Keeler Brass Company appeals from a judgment of the district court in favor of Continental Brass Company and Everett Bryant Sales, Inc., after a bench trial of its action for copyright infringement. We affirm.
Keeler is a designer and manufacturer of decorative hardware for furniture. Continental is a manufacturer of similar types of furniture hardware. Everett Bryant Sales is a sales agent for Continental. It employs Lynn Fouts, a designer, who designed the “drawer pull,” which generated the controversy leading to the action that we now review.
This appeal is here for the second time. The district court initially granted Keeler’s motion to dismiss under Fed.R.Civ.P. 41(b), and we affirmed part of its judgment by holding that the drawer pull itself was not entitled to copyright protection.
Keeler Brass Co. v. Continental Brass Co.,
No. 86-2077, slip op. (4th Cir. Feb. 17, 1987) [
On remand, the district court conducted an evidentiary trial and made legal and factual findings that Keeler had established a prima facie case of copyright infringement. The court found, however, that Continental and Everett Bryant had rebutted the presumption of copying established by Keeler’s prima facie case with evidence of independent creation. It then concluded that Keeler did not sustain its ultimate burden of proving a copyright infringement.
Keeler Brass Co. v. Continental Brass Co.,
In June 1983, a Keeler designer created a design for ornamental hardware. His drawing depicted a front and side view of a drawer pull expressing a particularized oriental design. A copyright notice was placed on the drawing. Later in the summer of that year, a Keeler representative showed the drawing to John Roser, a furniture designer, who was working to create an oriental bedroom suite for the Singer Furniture Company. Roser considered using the Keeler drawer pull on the furniture that he was designing for Singer.

**Set tasks**:
- a) Name every company that appears in the court opinion above.
- b) Answer these questions using the court opinion above:
(i) Who designed the drawer pull that gave rise to the controversy?
(ii) In what month and year did a Keeler designer create the design for ornamental hardware?
(iii) With what evidence did Continental and Everett Bryant rebut the presumption of copying?
- c) Carry on the court opinion from its final sentence.

**Given entries**:
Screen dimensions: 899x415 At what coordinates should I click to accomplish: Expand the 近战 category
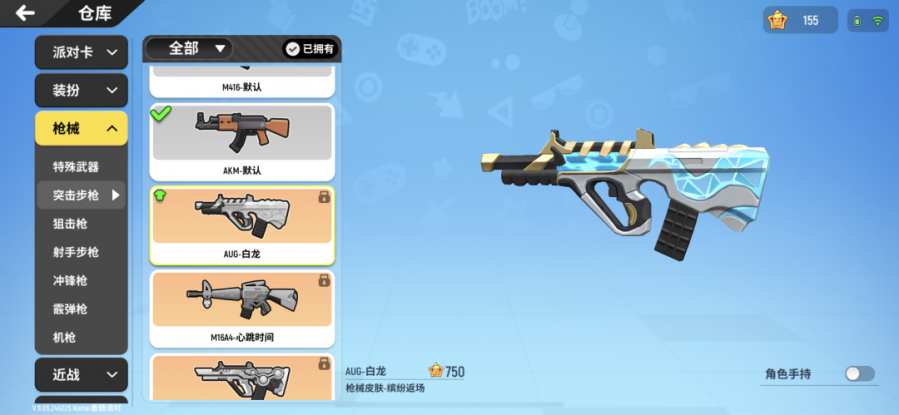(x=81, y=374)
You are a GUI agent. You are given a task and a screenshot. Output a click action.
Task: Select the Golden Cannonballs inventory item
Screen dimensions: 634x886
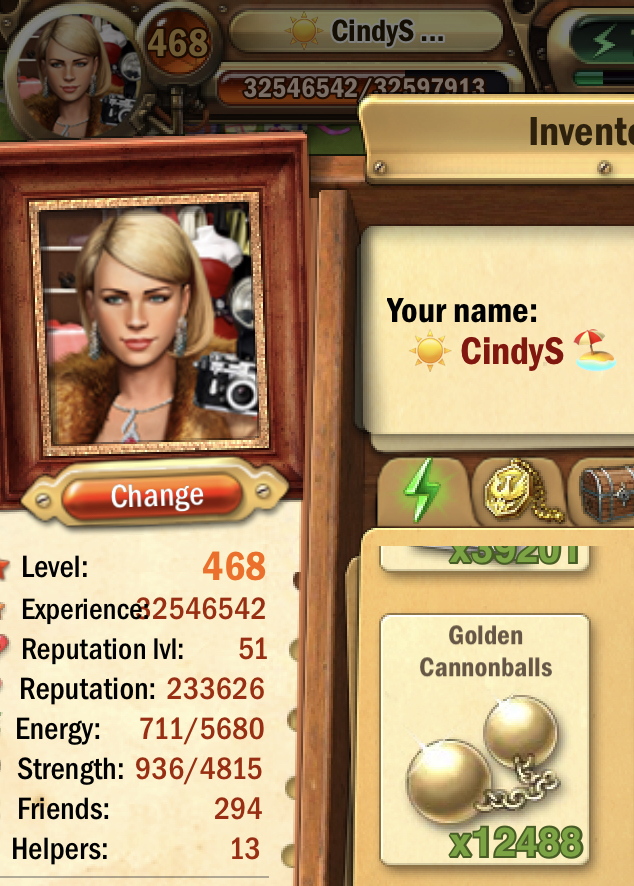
--
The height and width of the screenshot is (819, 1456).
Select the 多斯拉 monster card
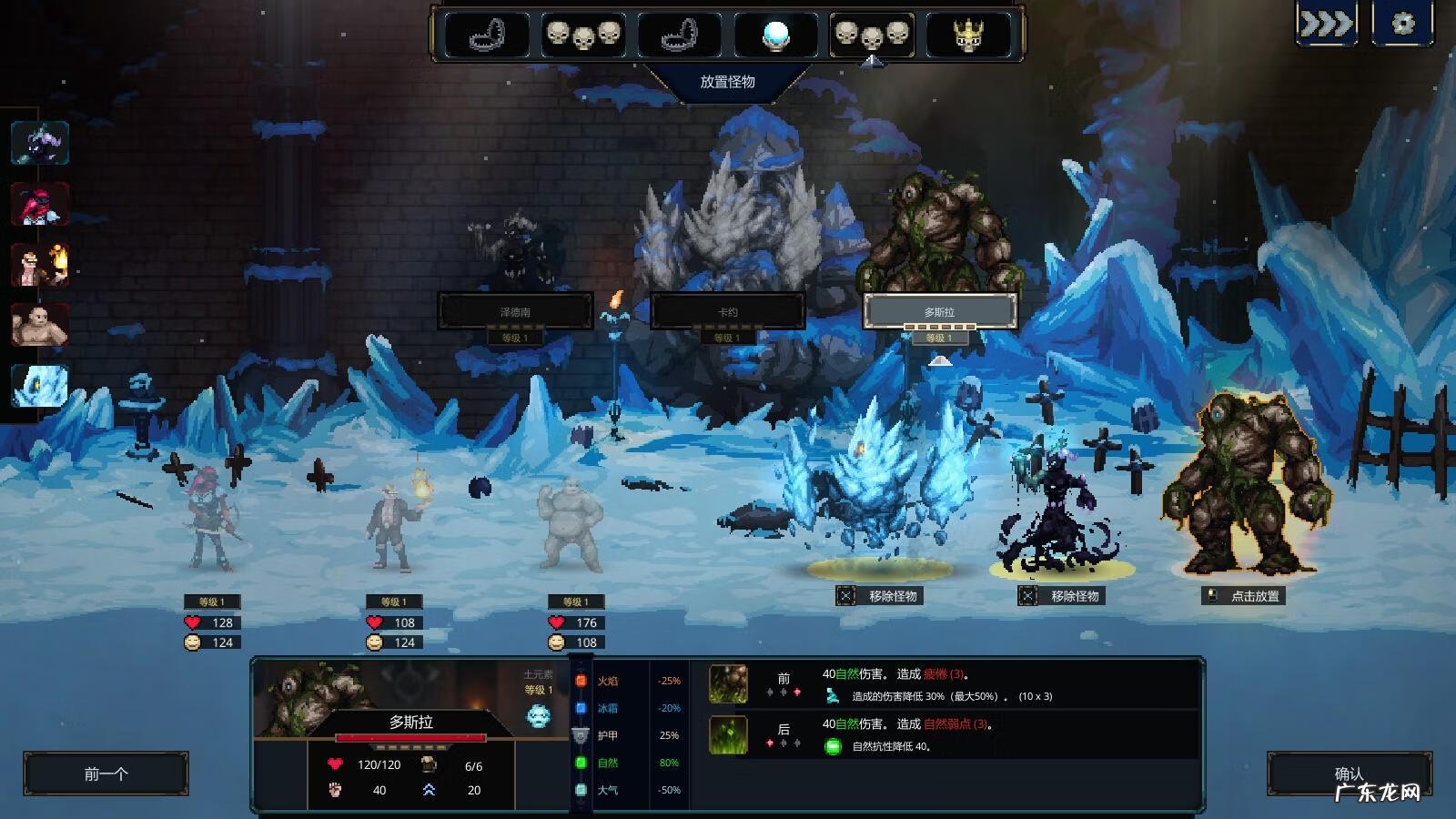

**Results of the exercise**:
- a)
Keeler Brass Company
Continental Brass Company
Everett Bryant Sales, Inc.
Singer Furniture Company

- b)
(i) Lynn Fouts
(ii) June 1983
(iii) Evidence of independent creation

- c)
Apparently for competitive reasons, however, Roser later met with Lynn Fouts, an Everett Bryant hardware designer, concerning possible hardware for the Singer Furniture. Roser showed Fouts furniture design sketches and a “mock-up” of the drawer front with a “rout” line where the drawer pull fits onto the wooden drawer. Roser also showed Fouts a sketch of the Keeler design and asked Fouts to design a similar drawer pull. The Keeler design that Fouts saw contained no dimensions, but Fouts traced the rout line from the mock-up showing the bottom dimensions of the hardware. Roser testified that he did not remember giving Fouts a copy of the Keeler design, and Fouts testified emphatically that he never received a copy and that he never saw the technical aspects of the Keeler design. According to Fouts, he took away from the meeting only a tracing of the Singer drawer front containing marks for screw holes and a rout line where the bottom of the hardware was to fit. Fouts then produced several drawings for Roser’s consideration. Roser chose one of the drawer pull drawings for the Singer furniture, and Continental manufactured the drawer pulls which it sold to Singer.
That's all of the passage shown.